Data taken from a collection:

· · · · ·

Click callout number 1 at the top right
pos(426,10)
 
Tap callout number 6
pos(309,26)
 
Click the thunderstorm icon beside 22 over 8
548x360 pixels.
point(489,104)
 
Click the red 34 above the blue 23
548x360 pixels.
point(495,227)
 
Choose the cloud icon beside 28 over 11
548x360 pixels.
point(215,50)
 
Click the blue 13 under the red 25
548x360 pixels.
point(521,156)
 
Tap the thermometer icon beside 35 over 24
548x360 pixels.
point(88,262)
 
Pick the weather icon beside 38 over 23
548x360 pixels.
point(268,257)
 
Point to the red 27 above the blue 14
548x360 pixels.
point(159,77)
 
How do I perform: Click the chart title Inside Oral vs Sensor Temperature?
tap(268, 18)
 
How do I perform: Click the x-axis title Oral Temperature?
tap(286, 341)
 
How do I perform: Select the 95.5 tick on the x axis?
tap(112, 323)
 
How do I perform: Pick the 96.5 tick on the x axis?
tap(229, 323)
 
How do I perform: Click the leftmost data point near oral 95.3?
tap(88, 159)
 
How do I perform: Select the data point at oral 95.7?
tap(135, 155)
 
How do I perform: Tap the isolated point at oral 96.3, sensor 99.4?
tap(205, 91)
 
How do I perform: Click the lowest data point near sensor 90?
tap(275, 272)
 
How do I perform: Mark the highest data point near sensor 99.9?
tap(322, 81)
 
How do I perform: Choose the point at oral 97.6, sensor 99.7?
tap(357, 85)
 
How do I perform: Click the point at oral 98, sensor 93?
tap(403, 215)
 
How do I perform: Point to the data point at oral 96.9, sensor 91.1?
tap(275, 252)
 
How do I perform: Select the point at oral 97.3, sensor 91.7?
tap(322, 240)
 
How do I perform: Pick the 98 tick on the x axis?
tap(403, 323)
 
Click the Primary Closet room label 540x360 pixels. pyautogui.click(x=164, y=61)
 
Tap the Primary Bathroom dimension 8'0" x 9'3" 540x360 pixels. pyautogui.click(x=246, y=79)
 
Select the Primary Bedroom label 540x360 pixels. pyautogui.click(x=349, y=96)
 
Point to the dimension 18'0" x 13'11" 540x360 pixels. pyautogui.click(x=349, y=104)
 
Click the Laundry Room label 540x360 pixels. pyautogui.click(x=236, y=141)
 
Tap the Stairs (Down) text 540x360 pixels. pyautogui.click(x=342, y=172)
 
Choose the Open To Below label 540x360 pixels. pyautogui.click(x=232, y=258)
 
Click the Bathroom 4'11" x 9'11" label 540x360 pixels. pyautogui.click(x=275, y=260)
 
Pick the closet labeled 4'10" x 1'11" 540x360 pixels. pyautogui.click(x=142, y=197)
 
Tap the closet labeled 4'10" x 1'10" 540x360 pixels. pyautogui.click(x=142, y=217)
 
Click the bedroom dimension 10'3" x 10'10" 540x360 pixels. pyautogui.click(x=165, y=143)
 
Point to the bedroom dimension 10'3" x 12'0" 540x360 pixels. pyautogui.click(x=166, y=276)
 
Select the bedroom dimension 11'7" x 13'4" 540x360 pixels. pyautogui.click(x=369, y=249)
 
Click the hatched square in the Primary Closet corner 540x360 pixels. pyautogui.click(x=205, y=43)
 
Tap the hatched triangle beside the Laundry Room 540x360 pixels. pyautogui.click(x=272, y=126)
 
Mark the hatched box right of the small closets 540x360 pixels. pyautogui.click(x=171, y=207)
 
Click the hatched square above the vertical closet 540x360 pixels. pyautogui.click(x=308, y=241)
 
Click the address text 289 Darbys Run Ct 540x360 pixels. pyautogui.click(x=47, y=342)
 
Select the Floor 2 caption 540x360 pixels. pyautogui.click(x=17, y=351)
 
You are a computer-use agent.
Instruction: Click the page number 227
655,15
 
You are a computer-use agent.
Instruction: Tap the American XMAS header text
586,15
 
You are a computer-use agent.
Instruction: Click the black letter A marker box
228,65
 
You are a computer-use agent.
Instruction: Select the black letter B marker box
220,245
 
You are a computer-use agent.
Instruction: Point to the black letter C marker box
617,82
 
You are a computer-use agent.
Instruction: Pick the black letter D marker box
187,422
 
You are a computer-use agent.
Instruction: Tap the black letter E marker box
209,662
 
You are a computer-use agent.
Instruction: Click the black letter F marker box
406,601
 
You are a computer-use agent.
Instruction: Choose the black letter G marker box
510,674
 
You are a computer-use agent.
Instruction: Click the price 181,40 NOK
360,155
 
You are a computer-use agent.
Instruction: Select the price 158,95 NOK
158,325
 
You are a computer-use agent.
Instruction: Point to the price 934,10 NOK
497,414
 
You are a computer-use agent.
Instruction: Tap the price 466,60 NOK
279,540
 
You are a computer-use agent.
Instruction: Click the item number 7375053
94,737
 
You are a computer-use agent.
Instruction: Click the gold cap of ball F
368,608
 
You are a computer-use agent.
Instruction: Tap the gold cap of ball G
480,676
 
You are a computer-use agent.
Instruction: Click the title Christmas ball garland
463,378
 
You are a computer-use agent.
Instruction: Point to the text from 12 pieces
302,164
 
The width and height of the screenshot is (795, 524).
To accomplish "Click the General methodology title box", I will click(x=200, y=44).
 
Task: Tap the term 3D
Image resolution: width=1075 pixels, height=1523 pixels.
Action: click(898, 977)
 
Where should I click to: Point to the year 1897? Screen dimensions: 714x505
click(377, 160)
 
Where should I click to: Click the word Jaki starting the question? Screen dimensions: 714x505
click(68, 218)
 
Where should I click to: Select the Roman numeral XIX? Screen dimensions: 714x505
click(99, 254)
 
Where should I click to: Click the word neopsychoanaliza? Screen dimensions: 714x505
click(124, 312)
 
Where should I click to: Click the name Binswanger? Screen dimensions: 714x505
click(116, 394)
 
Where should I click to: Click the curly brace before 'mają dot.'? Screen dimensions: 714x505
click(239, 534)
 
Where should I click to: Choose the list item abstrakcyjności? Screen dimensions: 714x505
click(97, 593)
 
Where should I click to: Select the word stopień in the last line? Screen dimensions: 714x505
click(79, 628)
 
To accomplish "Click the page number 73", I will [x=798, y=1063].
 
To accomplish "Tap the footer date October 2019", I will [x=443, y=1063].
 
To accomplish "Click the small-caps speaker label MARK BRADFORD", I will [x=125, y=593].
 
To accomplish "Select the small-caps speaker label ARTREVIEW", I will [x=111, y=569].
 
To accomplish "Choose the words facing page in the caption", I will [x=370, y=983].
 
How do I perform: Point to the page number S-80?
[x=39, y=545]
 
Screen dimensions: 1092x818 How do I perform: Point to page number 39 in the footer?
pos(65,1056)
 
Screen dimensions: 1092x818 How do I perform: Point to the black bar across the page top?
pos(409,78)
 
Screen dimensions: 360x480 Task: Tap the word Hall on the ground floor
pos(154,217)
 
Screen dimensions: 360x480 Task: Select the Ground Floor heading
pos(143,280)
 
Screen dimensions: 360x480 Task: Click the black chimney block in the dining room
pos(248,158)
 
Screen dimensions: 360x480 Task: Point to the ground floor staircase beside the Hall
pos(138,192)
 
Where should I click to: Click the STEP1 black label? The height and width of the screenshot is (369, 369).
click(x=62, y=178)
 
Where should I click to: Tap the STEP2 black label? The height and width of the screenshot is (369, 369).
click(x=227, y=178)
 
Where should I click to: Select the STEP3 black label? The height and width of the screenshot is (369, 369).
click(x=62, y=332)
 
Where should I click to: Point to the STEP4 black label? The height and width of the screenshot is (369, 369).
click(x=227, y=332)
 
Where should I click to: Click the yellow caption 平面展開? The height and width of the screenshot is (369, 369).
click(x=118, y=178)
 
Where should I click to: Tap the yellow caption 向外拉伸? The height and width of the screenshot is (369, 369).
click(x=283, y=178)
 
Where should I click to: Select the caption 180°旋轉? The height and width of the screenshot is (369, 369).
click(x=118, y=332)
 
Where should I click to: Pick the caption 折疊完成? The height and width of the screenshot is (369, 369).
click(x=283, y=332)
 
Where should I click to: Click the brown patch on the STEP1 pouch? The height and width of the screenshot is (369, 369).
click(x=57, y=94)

· · · · ·

■ **Directive**:
Rewrite the stretch of items from the start through the line containing "tap(286, 341)", both ends included, with the requests kept unchanged. Multiply every coordinate in the answers by 2.55 and round each result to a whole number, rounding halves up.

■ **Output for this exercise**:
Click callout number 1 at the top right
pos(1086,26)
 
Tap callout number 6
pos(788,66)
 
Click the thunderstorm icon beside 22 over 8
548x360 pixels.
point(1247,265)
 
Click the red 34 above the blue 23
548x360 pixels.
point(1262,579)
 
Choose the cloud icon beside 28 over 11
548x360 pixels.
point(548,128)
 
Click the blue 13 under the red 25
548x360 pixels.
point(1329,398)
 
Tap the thermometer icon beside 35 over 24
548x360 pixels.
point(224,668)
 
Pick the weather icon beside 38 over 23
548x360 pixels.
point(683,655)
 
Point to the red 27 above the blue 14
548x360 pixels.
point(405,196)
 
How do I perform: Click the chart title Inside Oral vs Sensor Temperature?
tap(683, 46)
 
How do I perform: Click the x-axis title Oral Temperature?
tap(729, 870)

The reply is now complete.